I'm sure everyone has heard that you should say 'no' more often because if you don't you have too much going on in your life that you can't keep up with everything. Saying no helps you relax more because you have more free time, and it helps to not place too many things over your head that you know will eventually fall down over you. Or does it? Does saying no really help you?
I have never been bad at saying no. Well actually I'll say: 'I don't think I can find the time', or 'I'm quite busy', which might not be a lie, but it is just the easy way out of saying 'No I do not want to come.' The worst part is that saying: you don't want to because you don't want to is not a solid excuse. Because people will ask 'why not? What other plans do you have?' And if you don't have any they'll think you don't want to spend time with them which is not the case.
As I said I do say no or come up with excuses when I feel like I'm too busy or don't feel up for it because doing too many things simply stresses me out. Yet, I feel like I get punished for saying no And though I tried to avoid being stressed by saying no I then end up stressing over what people think of me. Because of course, I don't want them to think I'm a bad person. And I don't want them to think I don't want to spend time with them that is not the case. But being an introvert I get drained of energy by constantly being surrounded by people, whereas it's the exact opposite if you're an extrovert. Now, it's not that I feel like I'm drained of energy every time I'm with people, but with some people I put in more effort than I do with others. E.g. I never feel drained of energy when visiting my parents because I can just tell them 'no I don't want to do that', or I can hide in my old room if I want to be alone. But sometimes if you have people over or you're visiting someone, you can't suddenly disappear for a couple of hours and tell them you need some alone time. (At least I wouldn't do that).

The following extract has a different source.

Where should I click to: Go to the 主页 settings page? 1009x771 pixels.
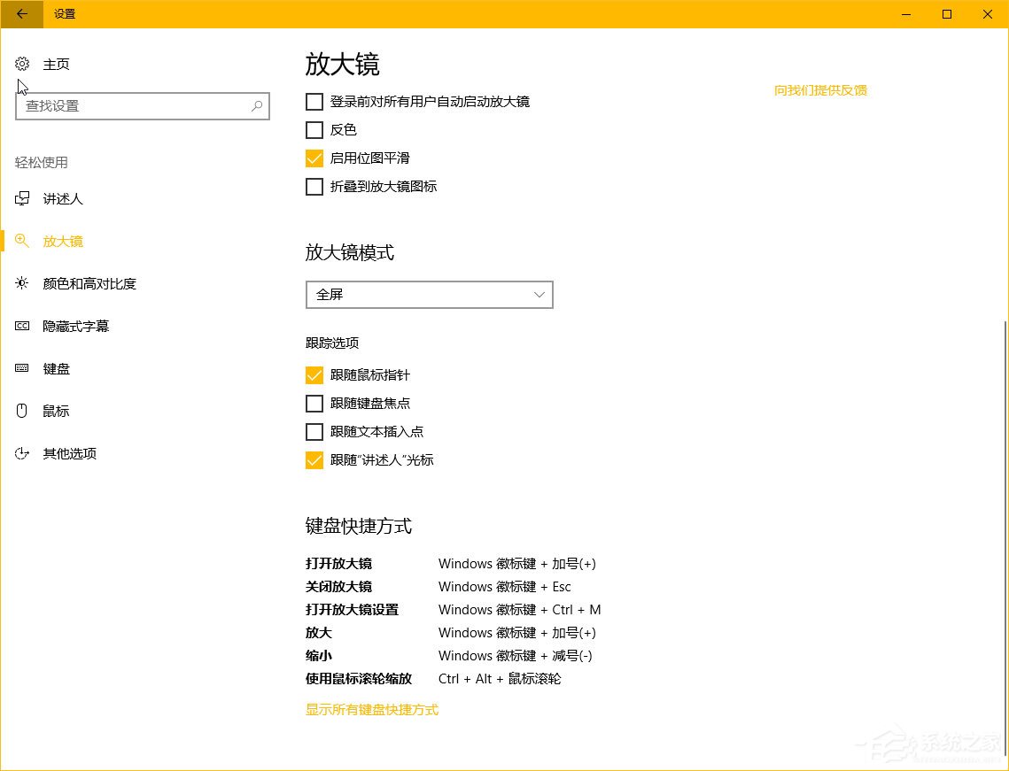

But saying no really should not make you feel bad, and it should not be so damn hard. Because let's face it we all have moments when we don't feel up for certain things, and what's worse? Going anyway knowing you won't enjoy yourself to please someone else or staying at home knowing you'll feel good, but maybe also offend someone? I feel like it's a non-ending battle and no matter what you're going to lose. But why? If saying no means you'll feel less stressed then I'd say it's not a bad thing. Putting yourself first should be a reality. There's no shame in that because if you don't put yourself first how will you expect anyone else to? Besides you need to be happy first, in order to make anyone else happy. However, that does not mean it's easy saying no. But who the hell said that life was easy? Take small steps and focus on yourself. I'll almost go as far as to say it'll make you happier, but everyone is different, but there's definitely no shame in saying no even if you don't have an excuse for saying so, and there's no one else who should tell you how to live your life.